WHAT NEEDS TO BE DONE: Reproduce each of the following lines word for word, without changing anything.

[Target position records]

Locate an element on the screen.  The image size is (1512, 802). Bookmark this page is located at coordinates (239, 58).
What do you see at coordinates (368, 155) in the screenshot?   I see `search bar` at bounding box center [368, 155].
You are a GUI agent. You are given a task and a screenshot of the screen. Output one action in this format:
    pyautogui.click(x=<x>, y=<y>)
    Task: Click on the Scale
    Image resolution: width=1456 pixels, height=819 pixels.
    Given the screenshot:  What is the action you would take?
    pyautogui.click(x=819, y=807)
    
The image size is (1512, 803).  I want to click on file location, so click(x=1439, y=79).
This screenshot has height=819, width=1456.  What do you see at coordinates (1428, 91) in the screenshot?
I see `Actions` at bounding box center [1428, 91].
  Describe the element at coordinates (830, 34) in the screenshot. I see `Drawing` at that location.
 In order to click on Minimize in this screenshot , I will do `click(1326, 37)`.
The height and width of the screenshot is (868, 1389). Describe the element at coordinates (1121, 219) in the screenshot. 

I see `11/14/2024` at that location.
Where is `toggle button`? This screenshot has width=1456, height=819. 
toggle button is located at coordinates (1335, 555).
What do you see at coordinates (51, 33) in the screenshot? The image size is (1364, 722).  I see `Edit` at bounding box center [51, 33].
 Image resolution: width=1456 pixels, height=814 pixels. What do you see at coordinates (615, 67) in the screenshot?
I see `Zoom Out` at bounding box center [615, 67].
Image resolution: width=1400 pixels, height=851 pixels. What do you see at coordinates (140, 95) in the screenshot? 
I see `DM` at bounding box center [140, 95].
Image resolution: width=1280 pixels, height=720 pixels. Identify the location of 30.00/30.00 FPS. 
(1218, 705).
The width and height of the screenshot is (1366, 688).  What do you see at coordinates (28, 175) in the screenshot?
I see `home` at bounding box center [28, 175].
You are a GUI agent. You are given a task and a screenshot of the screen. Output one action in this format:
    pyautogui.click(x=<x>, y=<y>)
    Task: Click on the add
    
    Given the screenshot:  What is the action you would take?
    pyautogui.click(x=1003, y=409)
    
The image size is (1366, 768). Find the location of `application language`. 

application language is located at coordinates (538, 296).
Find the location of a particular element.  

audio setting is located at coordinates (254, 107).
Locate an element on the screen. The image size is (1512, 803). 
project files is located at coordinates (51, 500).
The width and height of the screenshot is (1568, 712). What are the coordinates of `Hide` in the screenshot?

ANSWER BELOW:
Locate an element on the screen.  The image size is (1512, 802). Bookmark this page is located at coordinates (239, 58).
What do you see at coordinates (368, 155) in the screenshot?   I see `search bar` at bounding box center [368, 155].
You are a GUI agent. You are given a task and a screenshot of the screen. Output one action in this format:
    pyautogui.click(x=<x>, y=<y>)
    Task: Click on the Scale
    Image resolution: width=1456 pixels, height=819 pixels.
    Given the screenshot:  What is the action you would take?
    pyautogui.click(x=819, y=807)
    
The image size is (1512, 803).  I want to click on file location, so click(x=1439, y=79).
This screenshot has height=819, width=1456.  What do you see at coordinates (1428, 91) in the screenshot?
I see `Actions` at bounding box center [1428, 91].
  Describe the element at coordinates (830, 34) in the screenshot. I see `Drawing` at that location.
 In order to click on Minimize in this screenshot , I will do `click(1326, 37)`.
The height and width of the screenshot is (868, 1389). Describe the element at coordinates (1121, 219) in the screenshot. 

I see `11/14/2024` at that location.
Where is `toggle button`? This screenshot has width=1456, height=819. 
toggle button is located at coordinates (1335, 555).
What do you see at coordinates (51, 33) in the screenshot? The image size is (1364, 722).  I see `Edit` at bounding box center [51, 33].
 Image resolution: width=1456 pixels, height=814 pixels. What do you see at coordinates (615, 67) in the screenshot?
I see `Zoom Out` at bounding box center [615, 67].
Image resolution: width=1400 pixels, height=851 pixels. What do you see at coordinates (140, 95) in the screenshot? 
I see `DM` at bounding box center [140, 95].
Image resolution: width=1280 pixels, height=720 pixels. Identify the location of 30.00/30.00 FPS. 
(1218, 705).
The width and height of the screenshot is (1366, 688).  What do you see at coordinates (28, 175) in the screenshot?
I see `home` at bounding box center [28, 175].
You are a GUI agent. You are given a task and a screenshot of the screen. Output one action in this format:
    pyautogui.click(x=<x>, y=<y>)
    Task: Click on the add
    
    Given the screenshot:  What is the action you would take?
    pyautogui.click(x=1003, y=409)
    
The image size is (1366, 768). Find the location of `application language`. 

application language is located at coordinates (538, 296).
Find the location of a particular element.  

audio setting is located at coordinates (254, 107).
Locate an element on the screen. The image size is (1512, 803). 
project files is located at coordinates (51, 500).
The width and height of the screenshot is (1568, 712). What are the coordinates of `Hide` in the screenshot?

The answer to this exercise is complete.